El 28 de abril de 2026, Sri Lanka Cricket entregó a Tharanga una ayuda de diez millones de rupias esrilanquesas. La concesión se realizó bajo la dirección de su presidente, Shammi Silva, y del Comité Ejecutivo, después de una petición del ministro de Juventud y Deportes, Sunil Kumara Gamage. La organización presentó la iniciativa como parte de sus esfuerzos para apoyar modalidades ajenas al críquet y ayudar a deportistas con posibilidades de competir internacionalmente. El dinero generado por el deporte del que Tharanga se había apartado pasó así a sostener al lanzador que pretendía devolver a Sri Lanka a un podio olímpico. No reparaba el camino que él consideró cerrado durante su adolescencia, pero reconocía que su talento había adquirido una dimensión nacional.

Entre los cinco centímetros de 2024 y la ayuda de 2026, Tharanga elevó el récord nacional hasta 86,50 metros, alcanzó la final del Mundial de Tokio 2025 y terminó séptimo.
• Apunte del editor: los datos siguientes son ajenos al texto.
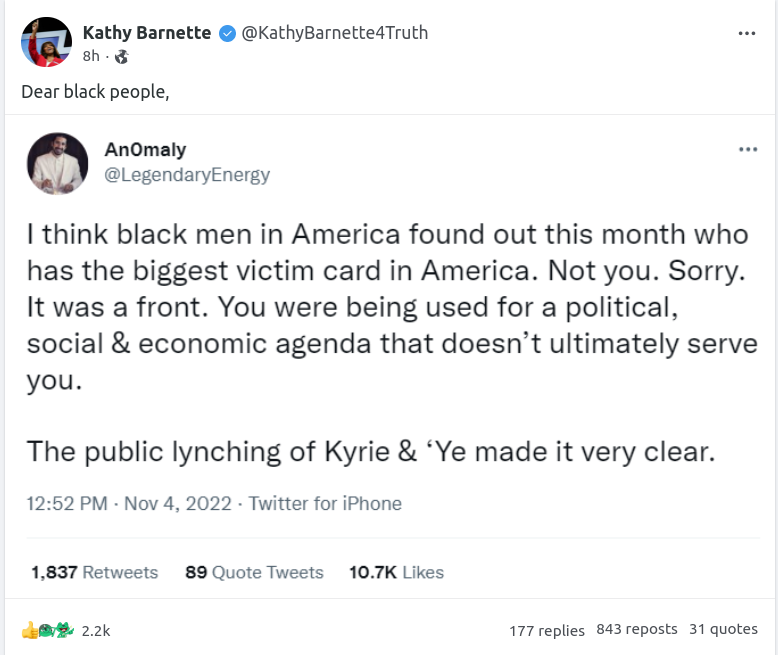Open the 31 quotes list
Viewport: 778px width, 655px height.
(723, 629)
Esta temporada superó los 90 metros por primera vez, estableció en Roma su plusmarca de 92,62 y consiguió cinco victorias dentro de la Diamond League antes de levantar el trofeo en Bruselas. Ni siquiera allí consideró que hubiera mostrado todo su alcance: “Sé que podía hacerlo mucho mejor que 89,04, pero las condiciones eran difíciles. Estoy acostumbrado a temperaturas mucho más altas”. Su siguiente gran destino serán los Juegos Asiáticos de Aichi-Nagoya 2026, donde llegará como una de las principales referencias continentales.